Люди в нем видели силу, искали заступничества и заискивали, и все это было неприятно.

Смутно начинал понимать Егор, что, кажется, ему следует брать на себя общественную обязанность… Прошедший день показался ему таким тяжелым, что думать больше ни о чем не хотелось.

Где-то в стороне Студент сказал:

— Твоему бы отцу образование дать…

Дальше Егор ничего не разобрал. Молодые голоса звучали весело.

— Мы зовем Сашку не по имени, — возвратившись, предупредил отца Василий. — Он у нас Камбала…

ГЛАВА 2

В носу лодки лежал щуплый старик в матросской куртке и с полотенцем на голове. Стоя на корме и плавно толкаясь шестом, словно танцуя, лодку гнала девушка. На голове у нее повязан светлый платок в горошинку, закрывающий почти все лицо, так что торчит только носик. Она в белой кофте, с шалью на плече, ниже подоткнутых юбок видны упершиеся тонкие ноги в толстых чулках и в начищенных башмаках.

Из колодца поднялась голова бородатого старовера.

— Ктой-то опять… Ах, срам! Тьфу! Грех!

Бородач проводил лодку взором и опять скрылся в шурф. В этой артели работали истово, как молились.

У бутарок шумела вода, стучали лопаты о грохота промывочных стволов.

— Смотри, молоденькая девчонка, а какая!.. Э-эй! — крикнул лодочнице старатель с лопатой.

— Куда поехали? Айда к нам в артель! — добавил старик, стоявший в воде по колена.

— А ну, налегли еще, подверни бочок еще раз, — не унимался старатель с лопатой. — Э-эх!

Грузный невысокий человек господского вида, в очках и с припухшим лицом, вышел на отмель, обнажая лысеющую голову, и поклонился.

— Здравствуйте, мадемуазель!

— Здравствуйте! — ласково отвечала девица.

Матрос в лодке очнулся, поглядел блеклыми глазами.

На повороте, там, где перебутор, какой-то старовер в белой грязной рубахе и в полосатых штанах долго смотрел из-под ладони на лодку. Он закашлялся, словно что-то попало в горло, потом свирепо глянул на подошедших трех сыновей. Старика чуть не сбили с ног. Вровень с лодкой по берегу бежал старатель с лопатой. У него черные брови насуплены и глаза, как угли.

— Налим! — окликнули его.

Но парень, не глядя под ноги и спотыкаясь, все бежал вровень лодки, не обращая ни на кого внимания. Он стал тихо подсвистывать на бегу, как бы подманывая якорька.

Китайцы бросили работу, оставили свои лотки и столы, разогнулись.

— Ой-е-ха! — воскликнул китаец с бородкой и подпрыгнул. Он прошелся по берегу мелкими шагами, покачивая бедрами при невеселом смехе всей артели.

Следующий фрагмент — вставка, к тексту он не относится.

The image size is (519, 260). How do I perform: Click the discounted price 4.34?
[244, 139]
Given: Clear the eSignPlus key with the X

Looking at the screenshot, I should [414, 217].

Словно труженики хотели сказать своим смехом старшине, что нечего зря и мечтать о недостижимом.

Китаец с бородкой, изображавший женщину, вдруг взвизгнул. Кто-то из китайцев дал ему пинка.

Налим уже не бежал, а шел, словно зная, что дичь не уйдет, что на его свист зверь не может не отозваться.

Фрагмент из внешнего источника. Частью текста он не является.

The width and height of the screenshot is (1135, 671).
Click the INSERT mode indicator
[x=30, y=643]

— Какую-то несет! Нам в помощь! — сочно пропел сладкий женский голос.

— С отцом, что ль? — спросил другой.

У палатки стояла дебелая черноволосая женщина, с лицом, побитым оспой, в красном сарафане.

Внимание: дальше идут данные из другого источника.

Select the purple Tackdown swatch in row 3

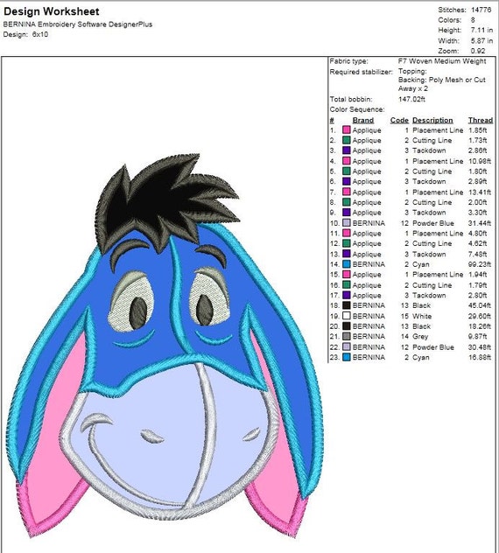[x=347, y=151]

Чернобровый парень, проходя мимо женщины, перестал подсвистывать. За ним следом спешил толстяк в очках.

Черноглазый старовер остановил парня, загородив ему тропу лопатой, заглянул в лицо.

— Куда ты прешь, Налим?

— А ты куда? — схватив старика за бороду, отвечал парень. — Зараза!

Лысый толстяк согнулся и вприпрыжку побежал за лодкой, обгоняя старовера и Налима.

Река делала петлю. Тут оседают пески и течение бьет с большой силой, а потом стихает, как бы рассыпая воду веером по огромной песчаной отмели.

Лодка повернула и пошла к другому берегу. На отдалявшейся от нее Силинской стороне засвистели.

Старый матрос опять зашевелился. Ему лень было подыматься, но теперь оп решил, что надо будет припугнуть кобылку, всех сразу. Он поднялся и показал ружье.